Напротив Ефима Андреевича, дымя сигарой, сидел Купский и со скучной миной листал «Всемирный юмор» – журнал с картинками далеко не пуританского содержания. По грустным глазам директора синематографа было видно, что после выпитой водки и коньяка он разгорячился и спокойное времяпрепровождение тяготило его так же сильно, как обычно угнетало присутствие жены в местном театре-варьете.
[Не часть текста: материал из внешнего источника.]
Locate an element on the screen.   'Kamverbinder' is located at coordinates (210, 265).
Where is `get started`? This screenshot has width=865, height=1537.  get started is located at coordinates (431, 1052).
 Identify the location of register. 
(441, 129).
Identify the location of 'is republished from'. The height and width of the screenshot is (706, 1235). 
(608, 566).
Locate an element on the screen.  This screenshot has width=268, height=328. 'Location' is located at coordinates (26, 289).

Душа Александра Захаровича жаждала продолжения в виде шампанского, очаровательных женских ножек, мелькающих перед глазами, и рассвета – не простого, а настоящего, когда перепачканный губной помадой и пахнущий всей гаммой духов фабрики «Ралле», он будет тихо плакать под задушевную цыганскую песню у костра на берегу Архиерейского пруда. Да, когда-нибудь это обязательно случится, а пока – солидная компания и уважаемые люди. Одним словом – скукота египетская.
– Два без козыря, – начал банкир.
– Три черви, – ответил судья.
Доктор задумался, ему предстояло принять правильное решение. Слегка волнуясь, Мильвидский вынул из внутреннего кармана фляжку. Сделав два глотка, он поморщился и стал её убирать, но сразу ему это не удалось.
– Не угостите? Что там у вас? Коньяк? – присяжный поверенный протянул руку.
– Нет. Это водка.
– Отлично! Мне чуть-чуть, чтобы взбодриться.
Ардашев взял фляжку и, налив немного в пустой стакан от только что выпитой сельтерской, заметил:
– Прекрасная вещь. И тоже серебряная.
– Да, подарок жены, – согласился Мильвидский, пряча предмет в карман.
Услышав слово «фляжка», директор «Модерна» встрепенулся и, глядя на Поляничко, спросил:
– Скажите, Ефим Андреевич, неужто Харитон вот так взял и запросто умер, а? Он ведь ни на что не жаловался, а если и болел, то только с перепоя… Ну как такое может случиться?
– Вопросец не по адресу, – приоткрыв глаза, усмехнулся Поляничко. – Это вы у нашего уважаемого врачевателя спросите. Я в медицине не разбираюсь.
– А тут и выяснять нечего. Тапёра отравил господин Мильвидский, – не отрывая глаз от карт, негромко выговорил присяжный поверенный.
В комнате воцарилась тишина. Было слышно, как под потолком бьётся случайно залетевшая большая чёрная муха.
– То есть как?! – привстав от негодования, воскликнул врач. – Вы хотите сказать, что Акулов был убит и это сделал я?